Agencies now can take advantage of a new blanket purchase agreement for cybersecurity services.
The General Services Administration and the Homeland Security Department awarded 14 vendors a place on the risk management framework or certification and accreditation BPA under the SmartBuy enterprise software licensing program.
“This BPA was developed in support of the Information Security Line of Business, which is under DHS but it incorporates a number of agencies concerned with information security,” said Lawrence Hale, director of GSA’s Center for Strategic Solutions and Security Services in the Federal Acquisition Services. “They came together and came to GSA to get help with standardizing the acquisition process around certification and accreditation services. We worked hard to make sure we met the needs of a broad range of federal customers and developed the tiers of services that we think is the full gamut of C&A.”
The BPA covers several different functional areas agencies need to get their system C&As done and receive an authority to operate (ATO), including testing, development of system security plan and the documents needed for the ATO.
Vendors can provide all of the services or just one or a few, Hale said.
According to GSA and DHS, the BPA also provides other benefits including promoting the concept of near real-time risk management and ongoing information system authorization through the implementation of robust continuous monitoring processes, encouraging the use of automation to provide senior leaders the necessary information to make cost-effective, risk-based decisions with regard to the organizational information systems supporting their core missions and business functions and integrating information security into the enterprise architecture and system development life cycle.

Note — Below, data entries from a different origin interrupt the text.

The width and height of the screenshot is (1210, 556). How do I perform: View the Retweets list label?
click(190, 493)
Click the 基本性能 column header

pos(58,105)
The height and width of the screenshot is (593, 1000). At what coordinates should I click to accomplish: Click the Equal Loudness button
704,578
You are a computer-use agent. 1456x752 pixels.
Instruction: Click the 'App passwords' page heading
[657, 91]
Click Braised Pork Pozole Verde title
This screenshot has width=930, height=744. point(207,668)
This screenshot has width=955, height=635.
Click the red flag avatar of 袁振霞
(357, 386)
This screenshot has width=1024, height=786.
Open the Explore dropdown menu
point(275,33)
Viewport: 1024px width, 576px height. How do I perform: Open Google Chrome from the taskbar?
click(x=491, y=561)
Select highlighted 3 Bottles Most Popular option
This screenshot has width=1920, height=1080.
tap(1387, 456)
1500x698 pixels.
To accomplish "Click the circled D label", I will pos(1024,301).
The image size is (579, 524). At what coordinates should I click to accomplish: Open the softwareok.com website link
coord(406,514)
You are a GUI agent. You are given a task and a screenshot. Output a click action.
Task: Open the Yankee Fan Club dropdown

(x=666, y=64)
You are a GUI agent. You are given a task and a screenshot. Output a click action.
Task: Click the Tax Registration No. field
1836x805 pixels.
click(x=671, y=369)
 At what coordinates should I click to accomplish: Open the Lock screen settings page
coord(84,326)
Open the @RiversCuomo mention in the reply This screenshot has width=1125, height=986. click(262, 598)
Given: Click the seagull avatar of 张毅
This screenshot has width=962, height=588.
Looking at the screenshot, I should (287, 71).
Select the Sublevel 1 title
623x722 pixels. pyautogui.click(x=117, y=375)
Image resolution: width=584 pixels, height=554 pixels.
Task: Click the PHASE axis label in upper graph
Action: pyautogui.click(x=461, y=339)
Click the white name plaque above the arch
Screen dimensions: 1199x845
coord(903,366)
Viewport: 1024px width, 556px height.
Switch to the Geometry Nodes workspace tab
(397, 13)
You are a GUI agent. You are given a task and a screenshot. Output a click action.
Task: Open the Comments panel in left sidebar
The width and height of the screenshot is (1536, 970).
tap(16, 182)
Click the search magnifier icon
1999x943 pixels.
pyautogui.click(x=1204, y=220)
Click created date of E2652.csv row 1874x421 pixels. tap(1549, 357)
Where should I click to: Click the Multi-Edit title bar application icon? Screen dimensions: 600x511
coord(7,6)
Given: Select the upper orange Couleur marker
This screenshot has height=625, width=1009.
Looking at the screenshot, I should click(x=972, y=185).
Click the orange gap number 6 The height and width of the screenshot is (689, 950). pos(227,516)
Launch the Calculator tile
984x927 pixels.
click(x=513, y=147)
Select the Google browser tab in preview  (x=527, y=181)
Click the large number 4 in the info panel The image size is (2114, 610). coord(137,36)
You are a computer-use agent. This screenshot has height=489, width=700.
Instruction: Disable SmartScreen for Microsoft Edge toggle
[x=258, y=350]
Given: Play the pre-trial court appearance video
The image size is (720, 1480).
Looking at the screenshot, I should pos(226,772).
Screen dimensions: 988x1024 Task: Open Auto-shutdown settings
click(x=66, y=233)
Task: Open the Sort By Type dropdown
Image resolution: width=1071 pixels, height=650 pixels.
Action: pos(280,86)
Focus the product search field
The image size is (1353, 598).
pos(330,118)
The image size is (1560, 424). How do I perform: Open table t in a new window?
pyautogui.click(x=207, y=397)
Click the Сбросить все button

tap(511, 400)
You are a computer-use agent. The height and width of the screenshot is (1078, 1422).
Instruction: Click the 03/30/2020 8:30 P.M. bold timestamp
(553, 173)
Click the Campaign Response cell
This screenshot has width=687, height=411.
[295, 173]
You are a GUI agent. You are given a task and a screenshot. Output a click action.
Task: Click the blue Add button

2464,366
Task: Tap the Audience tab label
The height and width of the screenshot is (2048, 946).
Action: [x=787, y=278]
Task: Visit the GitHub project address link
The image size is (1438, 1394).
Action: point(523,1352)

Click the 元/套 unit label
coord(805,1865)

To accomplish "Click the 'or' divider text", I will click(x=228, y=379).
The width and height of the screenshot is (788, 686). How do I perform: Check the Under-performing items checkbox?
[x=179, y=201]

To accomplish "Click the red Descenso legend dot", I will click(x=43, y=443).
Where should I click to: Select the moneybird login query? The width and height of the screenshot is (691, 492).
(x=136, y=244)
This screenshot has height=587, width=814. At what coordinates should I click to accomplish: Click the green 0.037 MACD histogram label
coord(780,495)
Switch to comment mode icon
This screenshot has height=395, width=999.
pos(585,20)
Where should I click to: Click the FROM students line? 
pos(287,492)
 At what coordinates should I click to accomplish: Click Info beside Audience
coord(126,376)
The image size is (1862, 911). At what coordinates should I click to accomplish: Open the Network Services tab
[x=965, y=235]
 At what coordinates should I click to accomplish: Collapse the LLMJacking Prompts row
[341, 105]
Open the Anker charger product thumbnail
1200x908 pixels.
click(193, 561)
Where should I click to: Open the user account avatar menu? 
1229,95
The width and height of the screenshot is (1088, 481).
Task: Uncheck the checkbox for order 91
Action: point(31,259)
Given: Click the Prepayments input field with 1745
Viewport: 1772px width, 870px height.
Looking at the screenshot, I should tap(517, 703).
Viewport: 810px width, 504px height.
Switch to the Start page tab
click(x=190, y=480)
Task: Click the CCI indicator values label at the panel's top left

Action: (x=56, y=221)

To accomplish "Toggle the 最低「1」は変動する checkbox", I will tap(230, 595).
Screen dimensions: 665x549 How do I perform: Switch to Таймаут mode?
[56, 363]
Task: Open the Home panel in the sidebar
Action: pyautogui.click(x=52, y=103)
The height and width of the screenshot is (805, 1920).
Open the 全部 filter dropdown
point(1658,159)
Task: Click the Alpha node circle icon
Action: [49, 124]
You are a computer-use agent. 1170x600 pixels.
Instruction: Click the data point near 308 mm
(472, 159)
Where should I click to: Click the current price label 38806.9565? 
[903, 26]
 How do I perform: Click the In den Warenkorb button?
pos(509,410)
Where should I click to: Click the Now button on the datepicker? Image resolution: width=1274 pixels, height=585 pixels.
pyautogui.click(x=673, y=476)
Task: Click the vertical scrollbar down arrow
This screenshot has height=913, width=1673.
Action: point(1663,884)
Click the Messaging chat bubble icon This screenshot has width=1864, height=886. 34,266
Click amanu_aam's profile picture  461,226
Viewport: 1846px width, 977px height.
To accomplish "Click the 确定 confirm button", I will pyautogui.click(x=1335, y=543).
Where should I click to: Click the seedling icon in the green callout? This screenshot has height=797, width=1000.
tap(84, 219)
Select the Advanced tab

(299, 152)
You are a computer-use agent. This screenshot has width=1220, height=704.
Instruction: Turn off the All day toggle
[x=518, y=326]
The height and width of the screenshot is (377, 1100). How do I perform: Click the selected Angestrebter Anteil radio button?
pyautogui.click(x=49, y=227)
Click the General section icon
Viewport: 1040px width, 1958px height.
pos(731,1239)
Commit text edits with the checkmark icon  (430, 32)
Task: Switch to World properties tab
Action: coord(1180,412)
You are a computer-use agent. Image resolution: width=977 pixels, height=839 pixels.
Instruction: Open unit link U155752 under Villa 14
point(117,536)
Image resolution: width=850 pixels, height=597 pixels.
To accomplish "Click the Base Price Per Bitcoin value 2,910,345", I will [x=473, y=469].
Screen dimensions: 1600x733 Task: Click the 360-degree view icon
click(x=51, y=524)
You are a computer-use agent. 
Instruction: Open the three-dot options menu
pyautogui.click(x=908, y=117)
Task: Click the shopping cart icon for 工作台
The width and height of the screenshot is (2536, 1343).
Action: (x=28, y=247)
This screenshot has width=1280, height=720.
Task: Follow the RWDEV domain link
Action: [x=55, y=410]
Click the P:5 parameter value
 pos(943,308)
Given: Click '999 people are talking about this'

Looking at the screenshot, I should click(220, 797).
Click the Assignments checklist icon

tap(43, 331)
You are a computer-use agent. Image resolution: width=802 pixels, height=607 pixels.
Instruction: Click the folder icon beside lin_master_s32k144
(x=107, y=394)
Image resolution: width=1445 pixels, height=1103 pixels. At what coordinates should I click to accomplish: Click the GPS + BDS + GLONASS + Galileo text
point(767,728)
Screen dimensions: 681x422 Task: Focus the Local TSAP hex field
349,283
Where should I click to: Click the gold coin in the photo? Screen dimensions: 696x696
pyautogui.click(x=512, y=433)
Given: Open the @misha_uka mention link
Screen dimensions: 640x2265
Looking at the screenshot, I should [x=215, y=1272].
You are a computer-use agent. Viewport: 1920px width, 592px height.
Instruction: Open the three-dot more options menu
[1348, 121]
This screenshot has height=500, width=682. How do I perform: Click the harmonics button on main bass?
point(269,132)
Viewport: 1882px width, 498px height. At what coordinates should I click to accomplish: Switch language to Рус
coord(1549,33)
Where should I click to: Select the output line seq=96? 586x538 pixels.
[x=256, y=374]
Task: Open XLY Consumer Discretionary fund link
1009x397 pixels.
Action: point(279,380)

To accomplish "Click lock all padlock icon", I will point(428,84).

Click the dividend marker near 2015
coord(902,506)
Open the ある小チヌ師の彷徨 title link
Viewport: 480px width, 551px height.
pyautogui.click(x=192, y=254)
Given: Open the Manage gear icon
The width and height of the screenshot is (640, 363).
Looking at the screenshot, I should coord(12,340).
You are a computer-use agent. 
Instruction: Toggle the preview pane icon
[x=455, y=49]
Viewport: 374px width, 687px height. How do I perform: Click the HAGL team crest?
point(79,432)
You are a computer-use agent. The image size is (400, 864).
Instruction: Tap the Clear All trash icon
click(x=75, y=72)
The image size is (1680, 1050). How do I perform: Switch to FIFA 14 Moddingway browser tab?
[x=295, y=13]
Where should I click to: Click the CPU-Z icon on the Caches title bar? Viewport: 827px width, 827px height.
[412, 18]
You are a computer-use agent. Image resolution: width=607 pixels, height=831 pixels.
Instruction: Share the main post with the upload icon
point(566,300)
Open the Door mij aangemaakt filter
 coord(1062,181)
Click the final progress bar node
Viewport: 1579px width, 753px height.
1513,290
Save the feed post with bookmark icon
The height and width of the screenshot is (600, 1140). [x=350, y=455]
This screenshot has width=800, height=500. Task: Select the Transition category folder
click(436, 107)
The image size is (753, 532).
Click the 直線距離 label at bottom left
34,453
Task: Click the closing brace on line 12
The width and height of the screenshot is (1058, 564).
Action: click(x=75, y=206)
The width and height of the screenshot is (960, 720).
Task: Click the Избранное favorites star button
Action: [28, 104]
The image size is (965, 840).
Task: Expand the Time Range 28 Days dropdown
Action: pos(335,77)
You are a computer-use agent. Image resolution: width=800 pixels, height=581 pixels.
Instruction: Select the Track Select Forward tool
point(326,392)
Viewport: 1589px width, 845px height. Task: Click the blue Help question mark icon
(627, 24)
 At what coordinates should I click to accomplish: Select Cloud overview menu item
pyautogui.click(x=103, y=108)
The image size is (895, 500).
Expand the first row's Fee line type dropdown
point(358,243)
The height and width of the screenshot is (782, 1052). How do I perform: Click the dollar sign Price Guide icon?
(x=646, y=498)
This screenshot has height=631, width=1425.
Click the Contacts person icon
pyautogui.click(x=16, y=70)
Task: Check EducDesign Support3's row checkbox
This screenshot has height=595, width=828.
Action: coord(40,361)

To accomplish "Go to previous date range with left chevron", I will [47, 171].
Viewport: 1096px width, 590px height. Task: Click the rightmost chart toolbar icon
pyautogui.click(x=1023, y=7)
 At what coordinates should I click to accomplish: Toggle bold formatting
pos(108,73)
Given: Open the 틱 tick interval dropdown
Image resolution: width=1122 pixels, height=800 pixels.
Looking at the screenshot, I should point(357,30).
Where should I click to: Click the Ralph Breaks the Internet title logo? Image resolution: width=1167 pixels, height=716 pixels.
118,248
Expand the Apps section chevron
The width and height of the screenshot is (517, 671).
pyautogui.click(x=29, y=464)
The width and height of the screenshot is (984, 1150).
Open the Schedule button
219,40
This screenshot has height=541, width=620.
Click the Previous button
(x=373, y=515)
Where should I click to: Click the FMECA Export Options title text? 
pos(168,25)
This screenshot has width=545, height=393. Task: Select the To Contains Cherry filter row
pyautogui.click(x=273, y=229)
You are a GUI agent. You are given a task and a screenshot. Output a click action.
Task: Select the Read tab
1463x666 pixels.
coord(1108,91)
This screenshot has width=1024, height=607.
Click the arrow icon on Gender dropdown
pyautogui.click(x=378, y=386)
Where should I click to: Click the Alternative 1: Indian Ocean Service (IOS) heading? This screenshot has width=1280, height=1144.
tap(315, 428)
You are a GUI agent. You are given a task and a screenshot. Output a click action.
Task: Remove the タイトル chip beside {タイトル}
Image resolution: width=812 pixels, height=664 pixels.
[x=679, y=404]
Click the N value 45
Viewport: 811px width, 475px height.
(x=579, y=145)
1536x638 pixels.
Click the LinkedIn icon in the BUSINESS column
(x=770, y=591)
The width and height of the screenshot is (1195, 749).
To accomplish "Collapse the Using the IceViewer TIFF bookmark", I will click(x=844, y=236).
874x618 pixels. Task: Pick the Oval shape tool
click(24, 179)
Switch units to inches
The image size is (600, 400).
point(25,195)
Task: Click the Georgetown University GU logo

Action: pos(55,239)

DHS and GSA also say the BPA helps to link risk management processes at the information system level to risk management processes at the organization level through a risk executive function and establishes responsibility and accountability for security controls deployed within organizational information systems and inherited by those systems (i.e., common controls).
“In developing the BPA, we worked with the National Institute of Standards and Technology to define tiers of service and included the latest version of NIST’s special publications that supports C&A,” he said. “The benefits, we believe, are both standardization of the processes and the standardized pricing and because of that we do believe significant savings because everyone competed in this, competed both on pricing and technical capabilities.”
Hale added the BPA is open for business now. He expects GSA and DHS to award similar cybersecurity vehicles for situational awareness in the coming months. The services likely will include endpoint protection platform, Web application, firewall, security information and event management and data flow analysis tools.
GSA and DHS’s award comes as agencies are moving away from just doing C&As, and toward continuous monitoring. Hale said the Federal Information Security Management Act still requires a C&A for each major system, and continuous monitoring comes after the system receives an authority to operate.
The C&A BPA becomes the fourth vehicle under SmartBuy for cybersecurity services. GSA also awarded contracts for antivirus, data-at-rest and situation awareness and incident response tier one services.